The spot price hit its lowest since May 2009 at $1,077 per ounce on Tuesday and remains close to that level at $1,080 – it has fallen 10 percent since the start of the year.
The metal was more than $100 cheaper than gold for a while – the last time this happened was in January 2013, Commerzbank noted.
Despite a long-term deficit that should be supportive for prices, sentiment has been weak. Even during the heights of last year’s five-month strike in South Africa, platinum peaked at just $1,520 – it had started the year at $1,371 and closed it 12 percent lower at $1,206.
Still, the World Platinum Investment Council suggested in its quarterly report that the deficit for 2015 may not be as big as initially expected.
The WPIC revised its predicted deficit for this year to 190,000 ounces, 72 percent below its estimated 2014 shortfall of 670,000 ounces and well below other analysts’ estimates for this year nearer the 700,000-ounce mark.
The weak South African rand is weighing – it hit its worst since 2002 earlier this month at 12.6348 against the dollar – and European car sales offer little reason for cheer.
Still, sizeable above-ground stocks are often cited as the catalyst for platinum’s failure to react to the deficit. CPM Group’s Jeffrey Christian said during LPPM week that there were overall 12 million ounces of refined platinum in above-ground stocks at the end of 2014.
But Commerzbank attributes the weak platinum price “first and foremost to the weak gold price, which is dragging platinum down with it, the weak South African rand, which is increasing supply from the leading producer country, and selling on the part of speculative financial investors”, it said.

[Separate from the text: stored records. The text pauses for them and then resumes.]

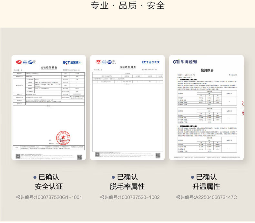Click the bottom-left QR code on the middle report

tap(96, 157)
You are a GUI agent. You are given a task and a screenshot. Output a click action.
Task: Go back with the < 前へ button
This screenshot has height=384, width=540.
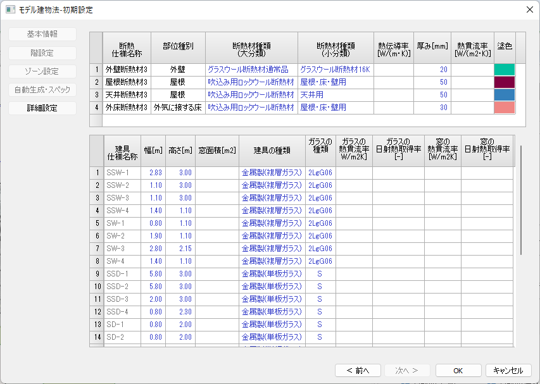358,371
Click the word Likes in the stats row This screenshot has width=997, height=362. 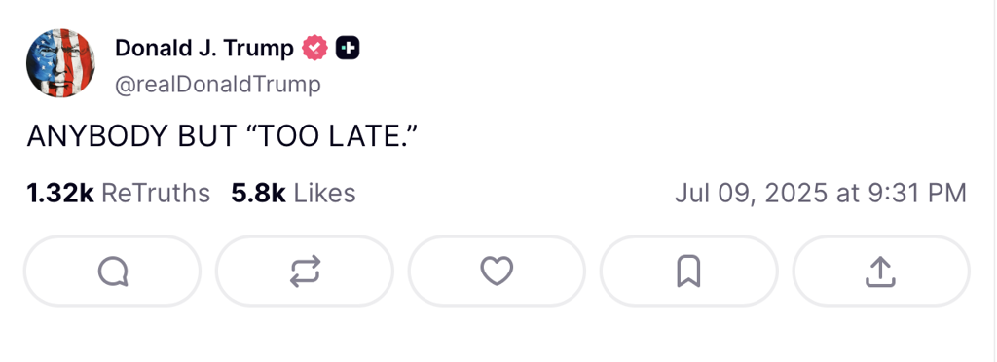tap(324, 193)
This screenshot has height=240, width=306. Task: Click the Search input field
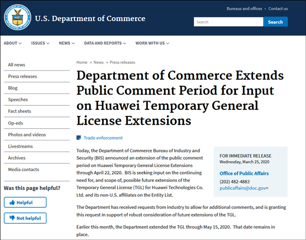pyautogui.click(x=228, y=22)

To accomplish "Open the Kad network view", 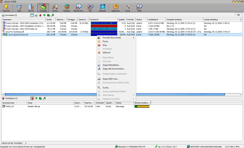I will [x=19, y=7].
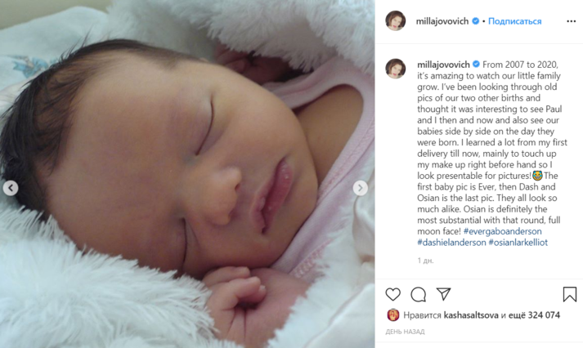Viewport: 583px width, 348px height.
Task: Open comments via speech bubble icon
Action: pyautogui.click(x=419, y=294)
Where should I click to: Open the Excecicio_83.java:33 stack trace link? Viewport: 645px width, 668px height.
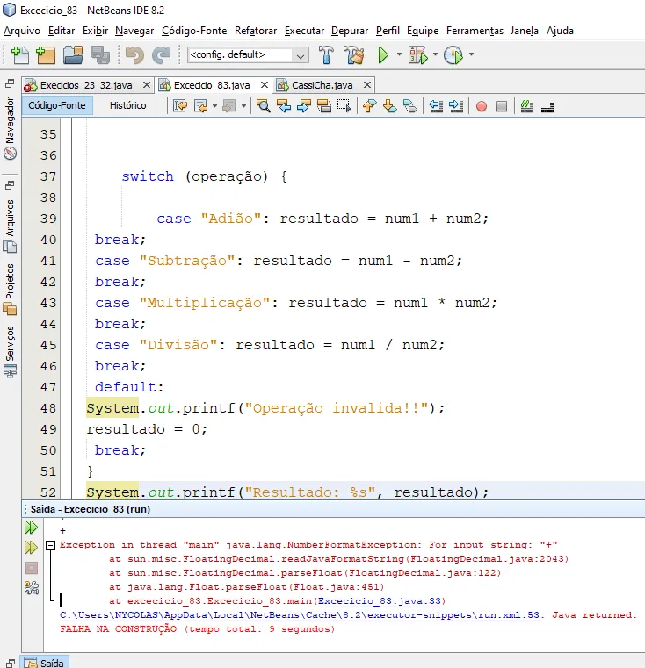380,601
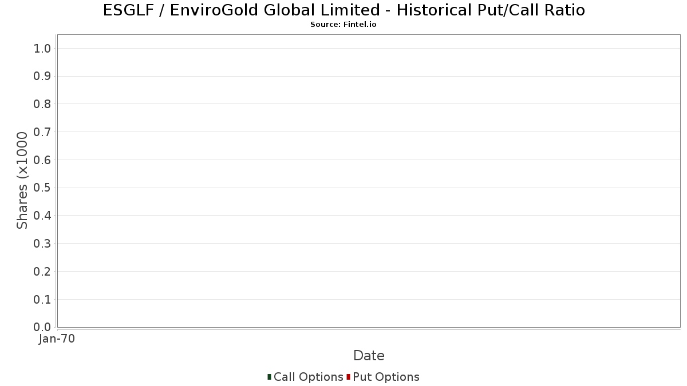Screen dimensions: 687x386
Task: Click the Shares (x1000 y-axis title
Action: [x=22, y=181]
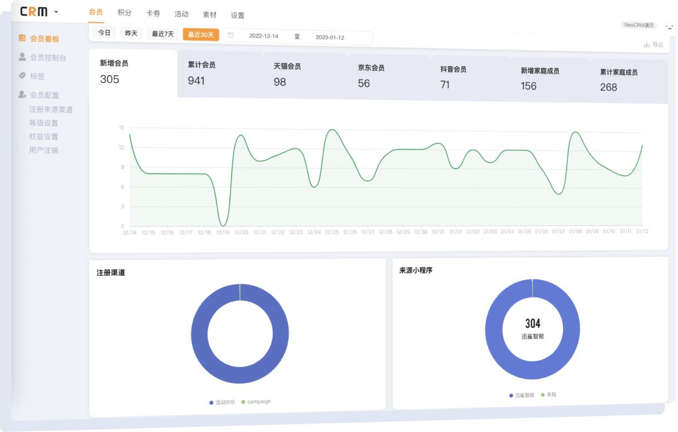Expand the dropdown arrow next to CRM logo
The image size is (678, 432).
pyautogui.click(x=56, y=12)
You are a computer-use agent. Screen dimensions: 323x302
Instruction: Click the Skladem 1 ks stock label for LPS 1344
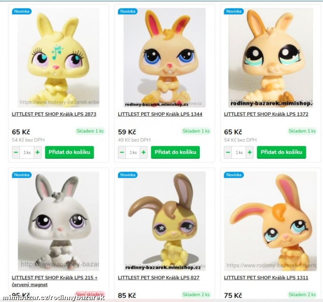[196, 131]
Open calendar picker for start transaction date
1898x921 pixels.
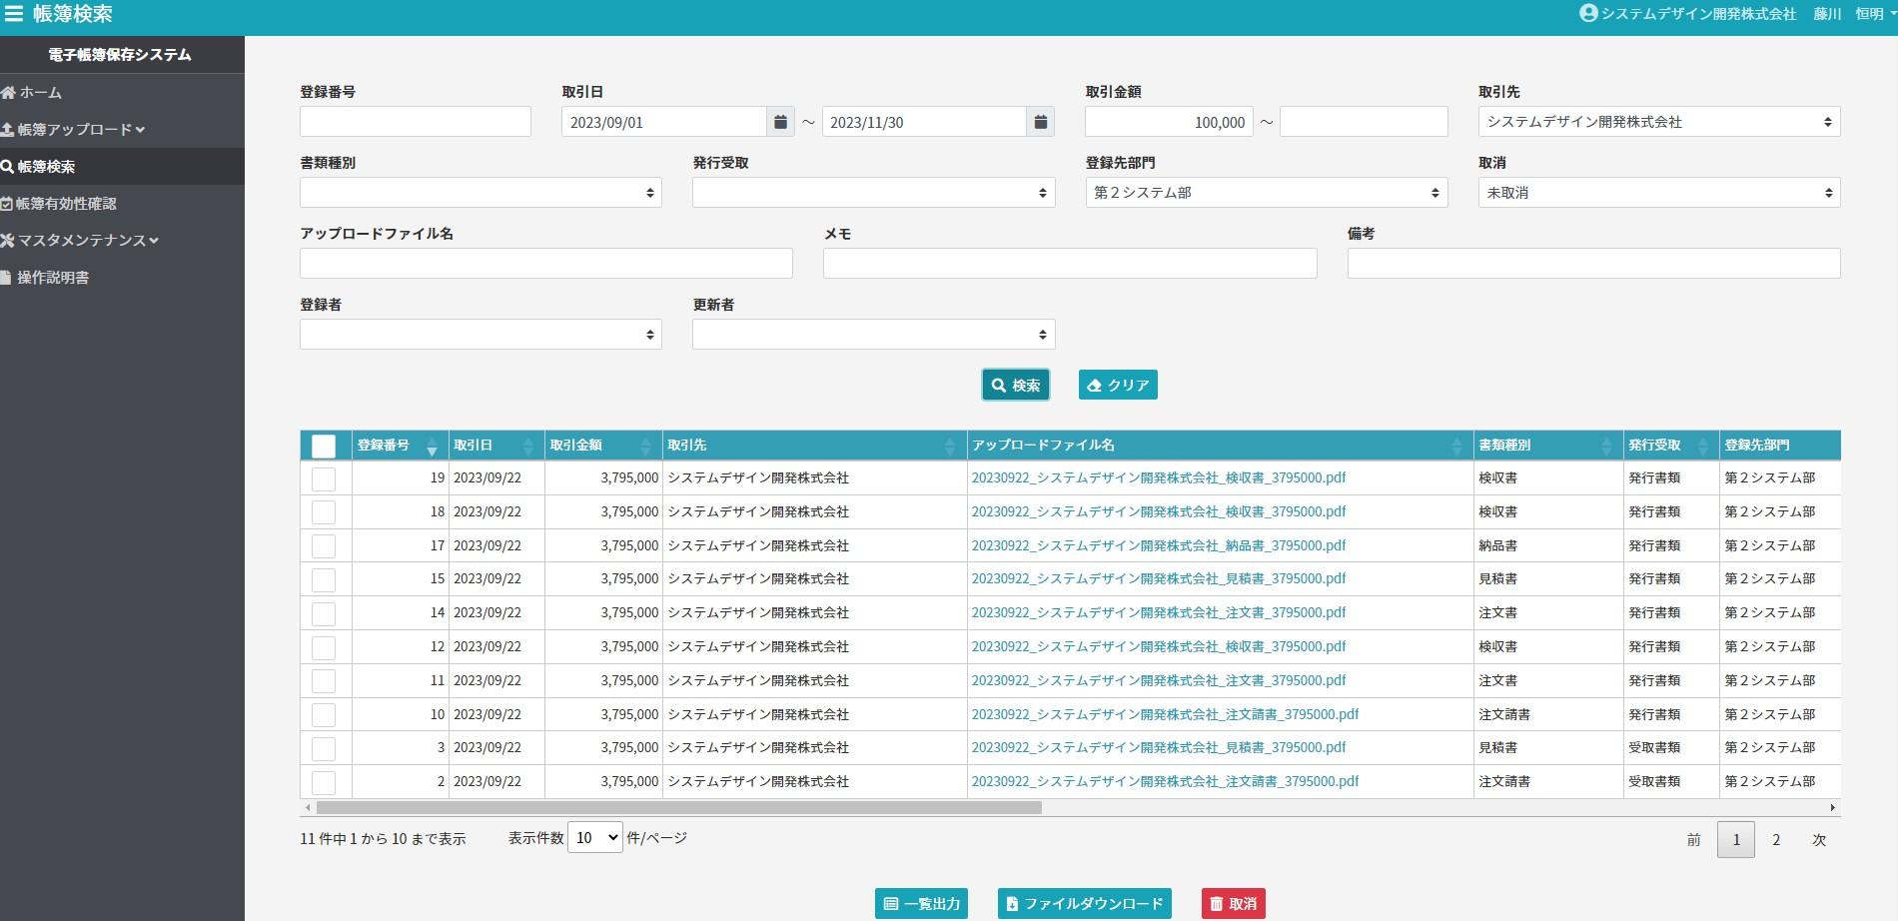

But while the metal’s correlation with gold may have added to mounting downside pressure on platinum, ETF holdings have been slowly increasing. Yesterday’s inflow was the highest since March at 15,600 ounces – investors appeared to capitalise on the cheaper price.

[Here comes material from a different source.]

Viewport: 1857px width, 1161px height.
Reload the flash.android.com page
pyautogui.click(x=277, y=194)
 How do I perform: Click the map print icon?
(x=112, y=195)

As of Monday, platinum ETF holdings of 2.582 million ounces were the highest in three months in the wider context of a downward trend that has been in place since July 2014.
Holdings are up around 7,000 ounces or 0.3 percent for June so far after falling around 0.2 percent in May, 2.7 percent in February and 0.03 percent in January.
“The resilience of platinum ETFs thus far is encouraging, especially in light of current weak market sentiment,” UBS said.
Holdings in the ETF Securities Physical Platinum Shared fund as of June 13 were near a 2015 high at 533,476 ounces, the second largest of any platinum-based fund.
“This suggests that sentiment may be overdone – in spite of the negative bias right now and the acute focus on short-term price action, that platinum ETF outflows remain contained suggest that investors with longer horizons remain fundamentally constructive,” UBS said.
Still, the performance of gold ETFs during the 2013 sell-off serves as a reminder that ETF holdings can become a significant source of supply under certain conditions, it pointed out.